Loading Doc: News from the North + Angelou Doc
November 23, 2015 by Todd Lillethun
The Maya Angelou Documentary
Chicago-based directors Bob Hercules and Rita Coburn Whack (pictured here with DP Keith Walker, right, and Ms. Angelou) are raising finishing funds for the first documentary on literary icon and activist Maya Angelou, which is slated to air on the PBS series American Masters in 2016. Angelou’s remarkable life story will be told by Angelou herself in interviews captured before she passed away in 2014, as well as by Oprah Winfrey, Bill Clinton, and many other celebrities who have been influenced by her work. Even though the film features many wealthy and influential people, PBS rules dictate that the filmmakers cannot accept funds from interviewees, so the directors are turning to crowd funding to get the job done.
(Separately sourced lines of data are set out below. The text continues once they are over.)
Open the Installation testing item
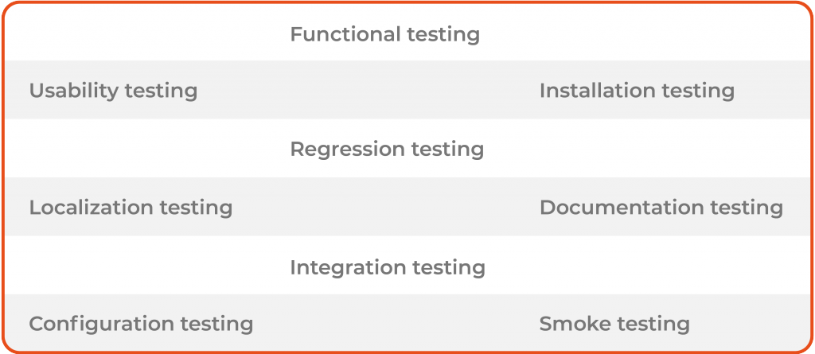The width and height of the screenshot is (815, 354). [x=637, y=91]
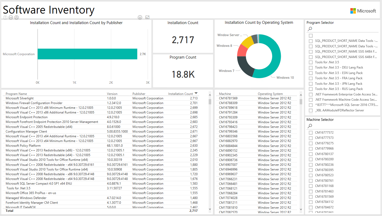Sort by Operating System column header

click(x=270, y=94)
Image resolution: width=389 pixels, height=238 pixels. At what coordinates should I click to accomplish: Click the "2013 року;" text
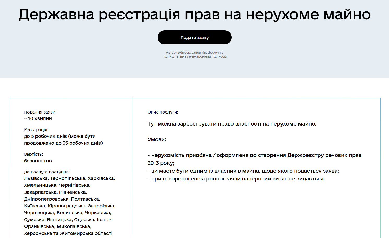click(x=161, y=163)
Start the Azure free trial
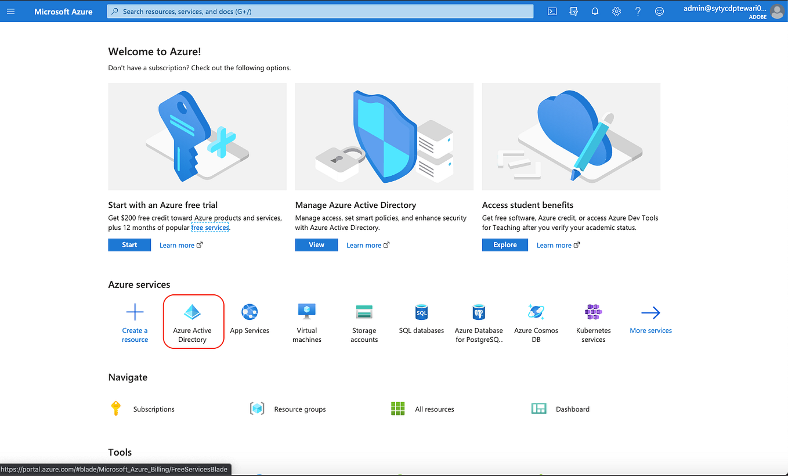The image size is (788, 476). 129,244
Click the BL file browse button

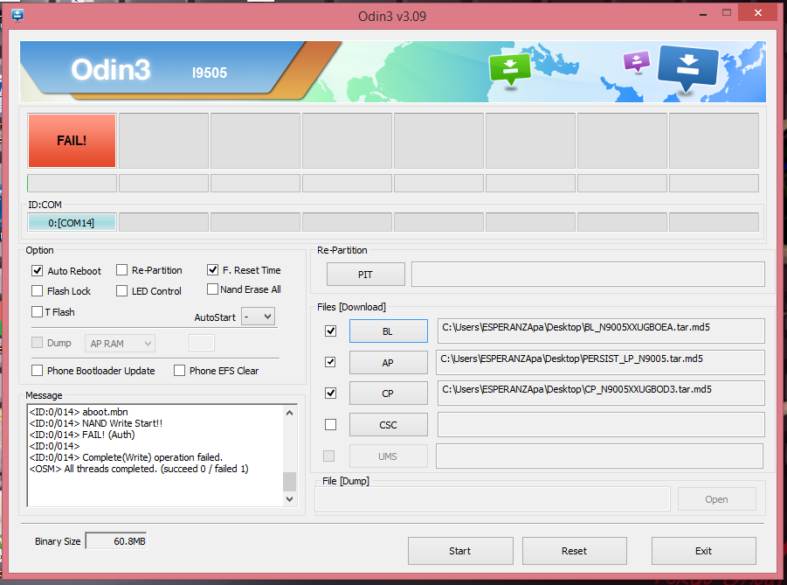click(388, 331)
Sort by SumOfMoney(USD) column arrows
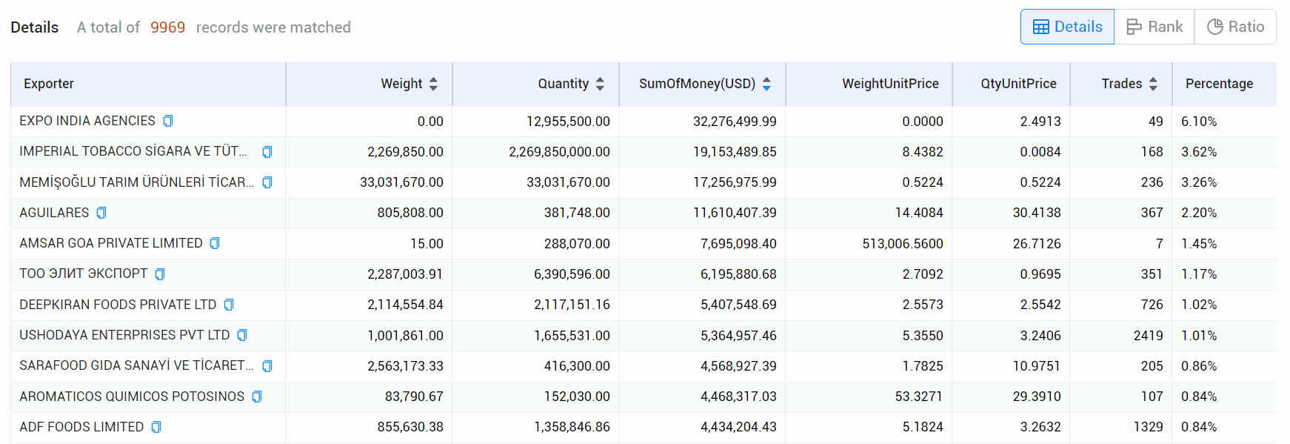 click(766, 84)
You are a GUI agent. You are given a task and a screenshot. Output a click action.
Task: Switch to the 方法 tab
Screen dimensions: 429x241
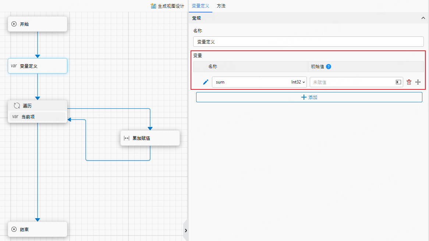[x=221, y=6]
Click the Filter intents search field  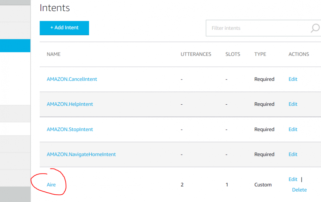tap(257, 28)
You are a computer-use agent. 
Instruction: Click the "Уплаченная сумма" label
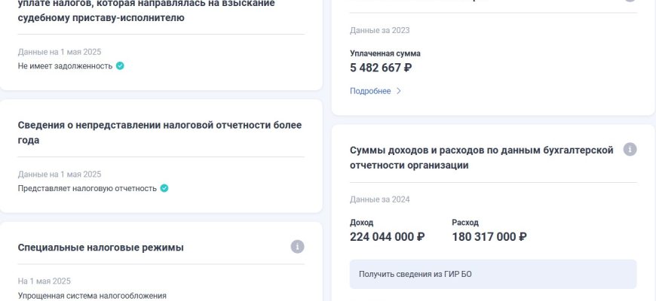click(x=385, y=53)
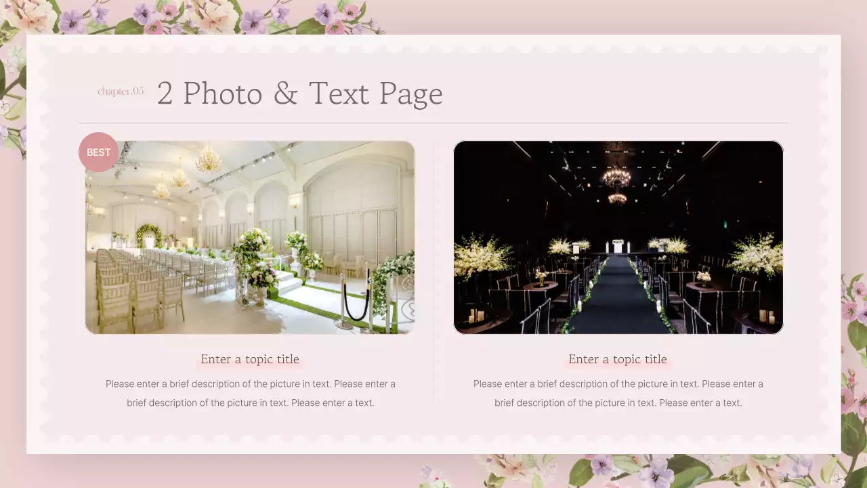
Task: Select the purple flowers along the bottom edge
Action: coord(650,471)
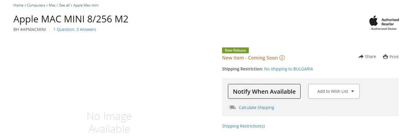Click the Print printer icon
This screenshot has height=137, width=410.
click(x=385, y=57)
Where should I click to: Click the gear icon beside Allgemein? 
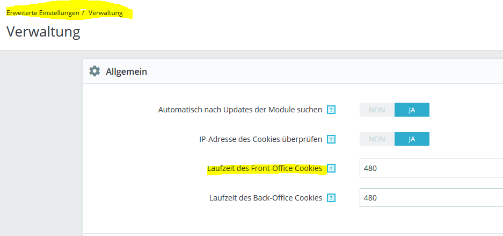(x=94, y=71)
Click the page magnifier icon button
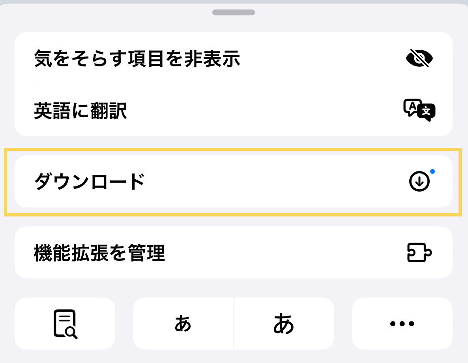 pos(65,324)
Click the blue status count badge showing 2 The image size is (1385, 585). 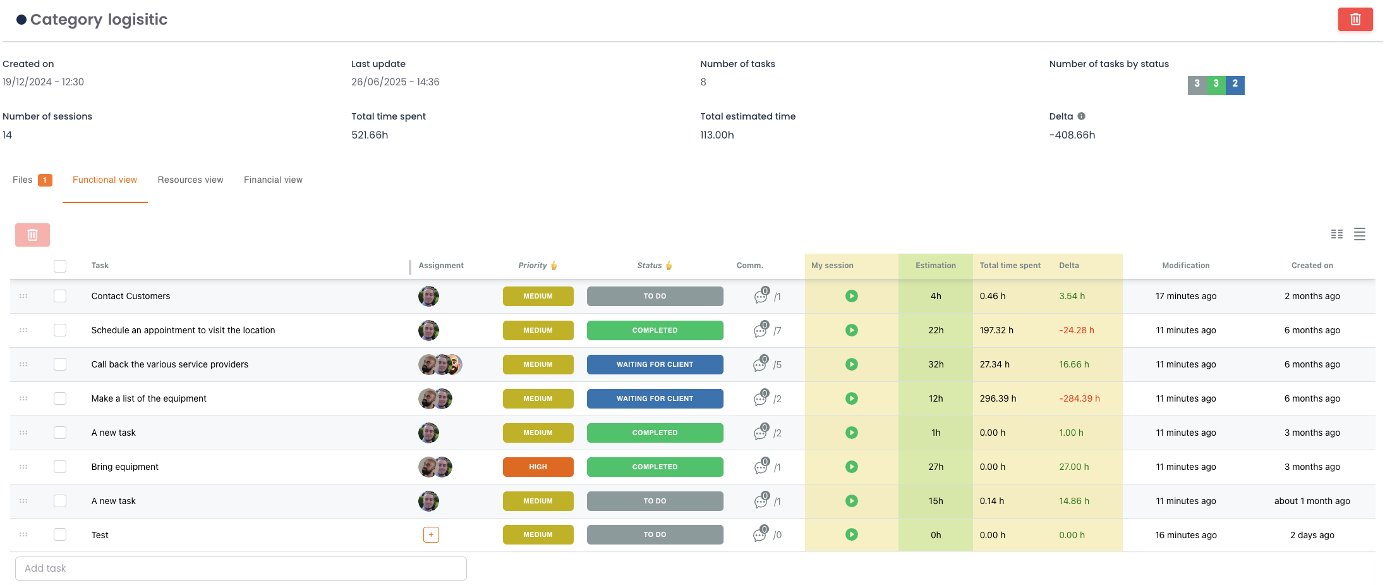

Angelou published 37 books in her lifetime; her first memoir, I Know Why The Caged Bird Sings remained on the New York Times Bestseller List for two years. She also acted in many films, and directed DOWN IN THE DELTA (1998) starring Alfre Woodard. Rights clearances for archival footage are one of the main costs of completing the project, without which there will be no broadcast. The fundraising campaign ends December 1.
Minneapolis-based production company Werc Werk Works is deep into post on PROJECT NODAK, which explores the impact of the oil boom in North Dakota from four different perspectives. Known as “Kuwait on the prairie,” the mining towns of North Dakota have been exploiting newfound repositories of oil and gas since 2006, and attracting migrants from all over the country with the promise of high paying jobs. Native Minnesota directors James Christenson, Elliot Popko, Jonah Sargent, and Lewis Wilcox all shot their segments separately through summer 2014, and are now trying to find the strongest voices and storylines within hundreds of hours of footage. A short they created about a female truck driver who had arrived from the west coast and found new hardships in North Dakota was featured by the New York Times Op Docs in January 2014; other subjects in the film currently include a local head of economic development, a newspaper publisher, and high school principal, all of whom describe the wide ranging and chaotic transformation of their state. The film is expected to be finished by early 2016.
When Claude Got Shot
Milwaukee-based filmmaker Brad Lichtenstein is currently in production on WHEN CLAUDE GOT SHOT, an examination of crime and its consequences. In 2014, Claude Motley, a Milwaukee native now living in North Carolina, returned home for a class reunion, and found himself the would-be target of a car jacking. After he parked briefly to check his phone, a young man tapped his driver side window with a gun. Claude drove away right as the gun went off, but a few blocks later, he realized he had been shot through the jaw. He managed to drive himself to a nearby hospital before he passed out. Shortly afterward, the shooter, a young man named Nathan, age 14, was eventually caught after his next intended victim shot him and left him paralyzed from the waist down. Lichtenstein is examining the incident from multiple perspectives in order to illustrate the complex realities of what is often simplified as “black on black crime.” For him, the story reverberates among larger themes of poverty, inequality, education inequities, and segregation issues that have plagued Milwaukee for decades. After learning about Nathan’s troubled background and reflecting on his own experiences growing up in Milwaukee, Claude asked the judge for leniency on the case, but the judge refused and tried Nathan as an adult earlier this year. Lichtenstein expects filming to continue through 2016.
Todd Lillethun is a freelance producer and editor at Flicker Effects and student advisor at Northwestern University's MFA program for Documentary Media.